(Word and element location data)
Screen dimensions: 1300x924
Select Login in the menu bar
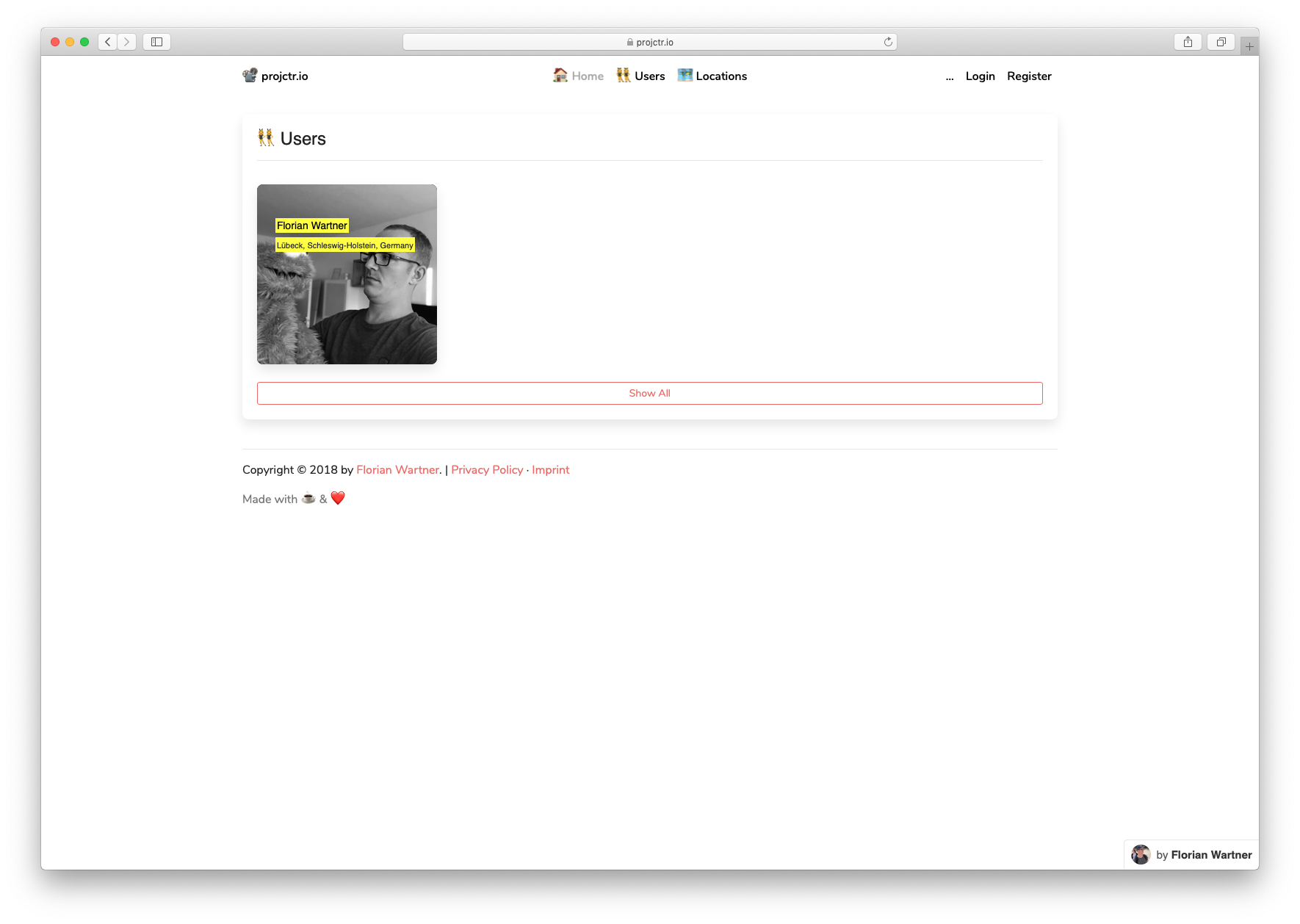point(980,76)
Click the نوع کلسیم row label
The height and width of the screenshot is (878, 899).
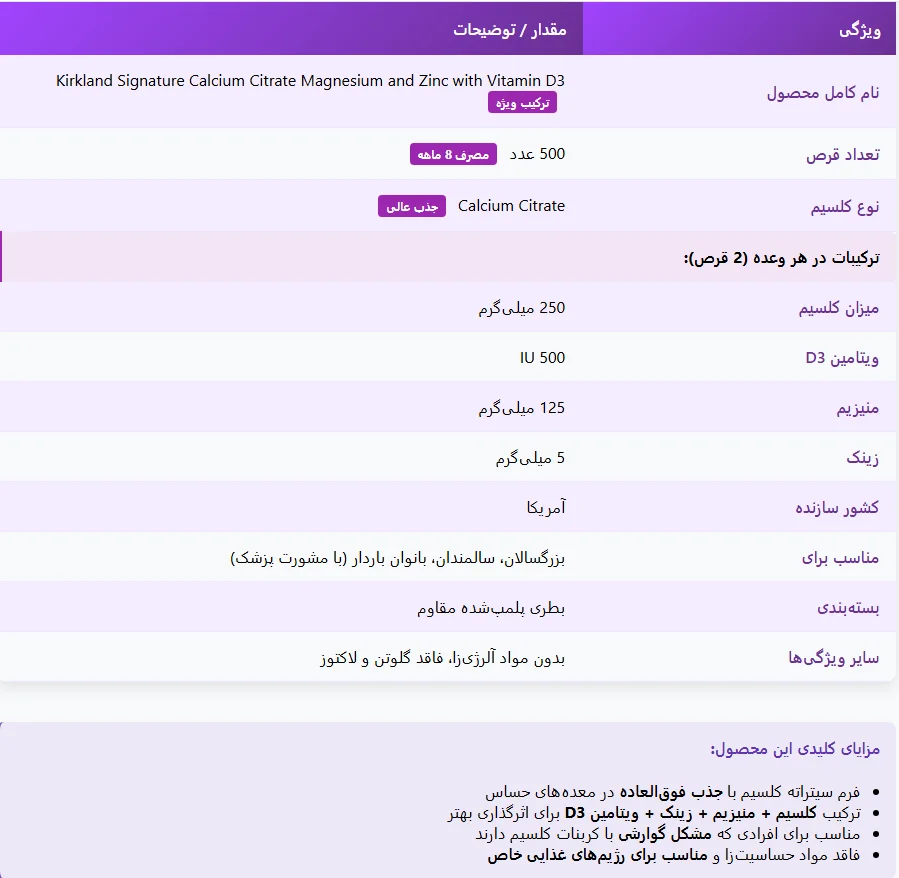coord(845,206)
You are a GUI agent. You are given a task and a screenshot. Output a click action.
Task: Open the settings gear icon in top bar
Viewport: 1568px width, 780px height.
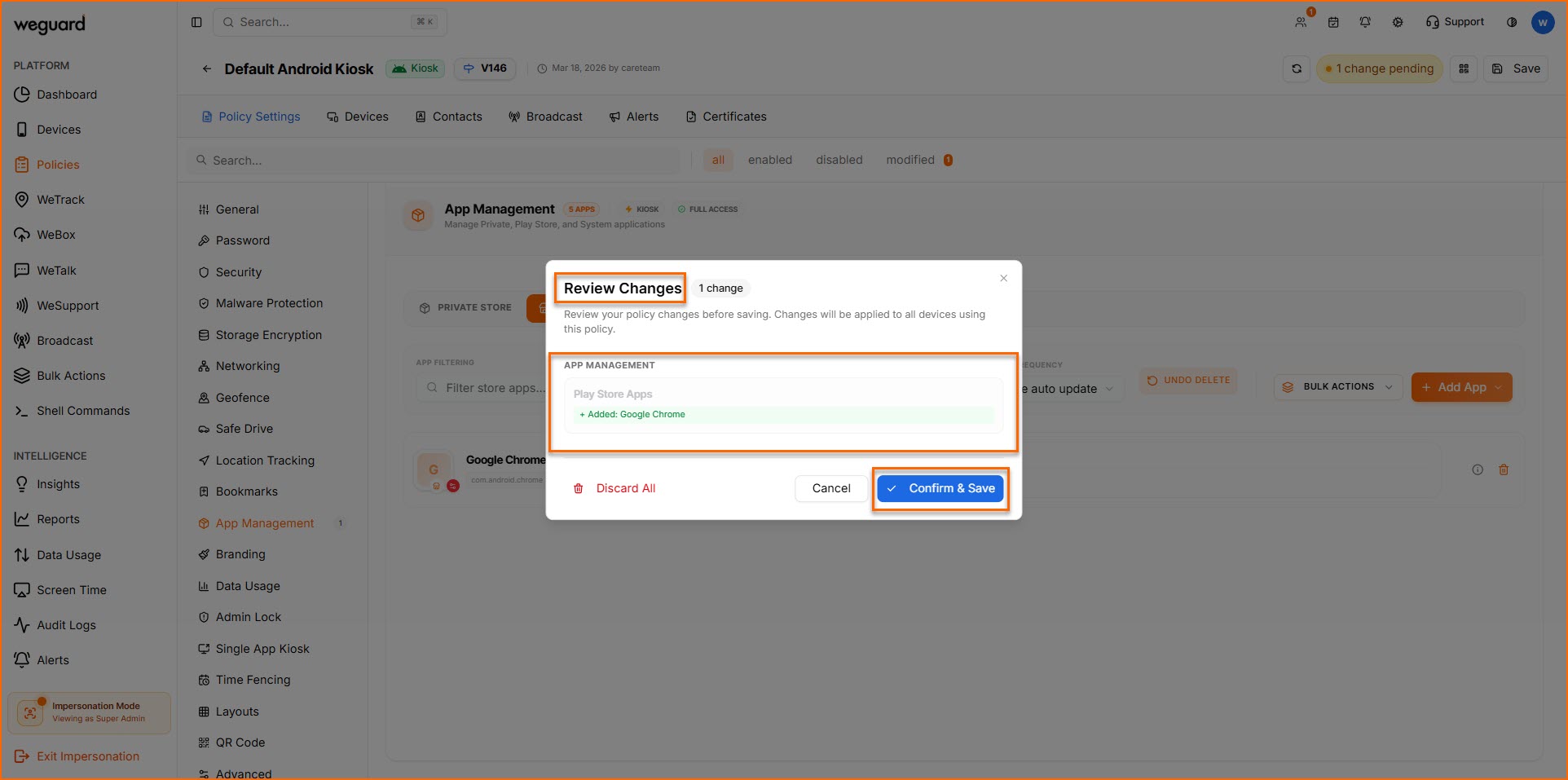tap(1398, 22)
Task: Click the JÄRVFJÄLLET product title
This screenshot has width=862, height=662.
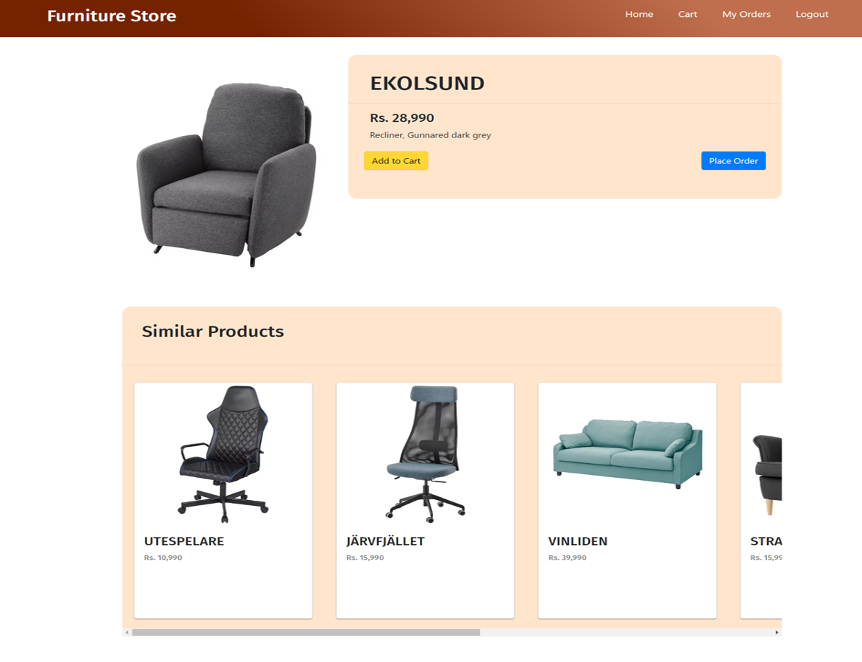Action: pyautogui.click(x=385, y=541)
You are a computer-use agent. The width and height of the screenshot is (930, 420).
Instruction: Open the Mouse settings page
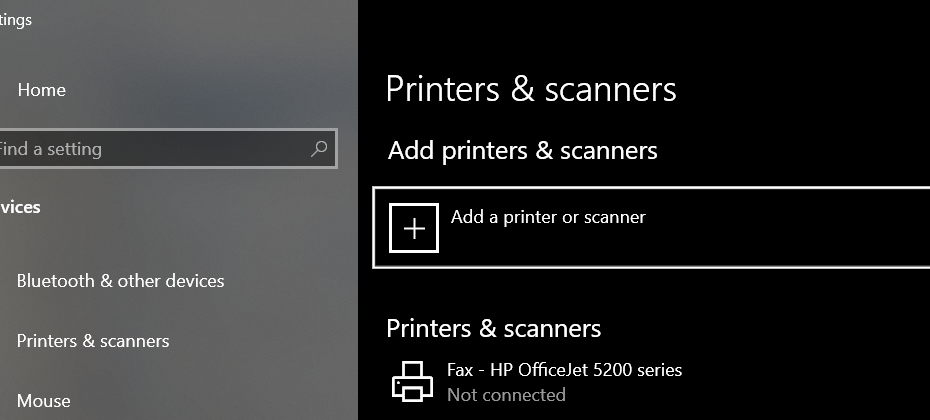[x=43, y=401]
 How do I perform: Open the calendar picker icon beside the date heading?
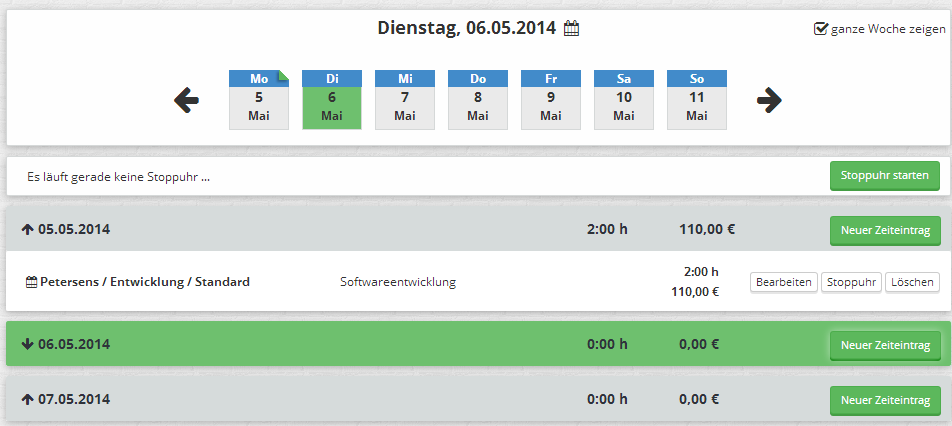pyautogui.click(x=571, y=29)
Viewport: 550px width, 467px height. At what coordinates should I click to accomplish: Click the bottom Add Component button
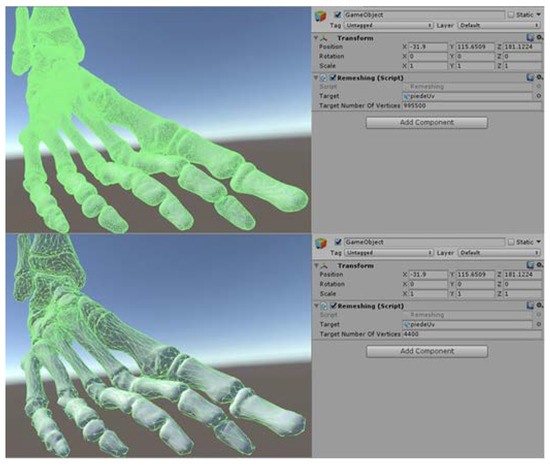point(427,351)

▸ Aim of the task: Quote every line of the data above word for word, leaving out the pictures.

▸ Output of the exercise:
Screen dimensions: 1300x924
Select Login in the menu bar
point(980,76)
Click the نوع کلسیم row label
The height and width of the screenshot is (878, 899).
coord(845,206)
You are a GUI agent. You are given a task and a screenshot. Output a click action.
Task: Open the settings gear icon in top bar
Viewport: 1568px width, 780px height.
tap(1398, 22)
Task: Click the JÄRVFJÄLLET product title
This screenshot has width=862, height=662.
Action: pyautogui.click(x=385, y=541)
You are a computer-use agent. The width and height of the screenshot is (930, 420).
Instruction: Open the Mouse settings page
[x=43, y=401]
 How do I perform: Open the calendar picker icon beside the date heading?
pyautogui.click(x=571, y=29)
Viewport: 550px width, 467px height. At what coordinates should I click to accomplish: Click the bottom Add Component button
point(427,351)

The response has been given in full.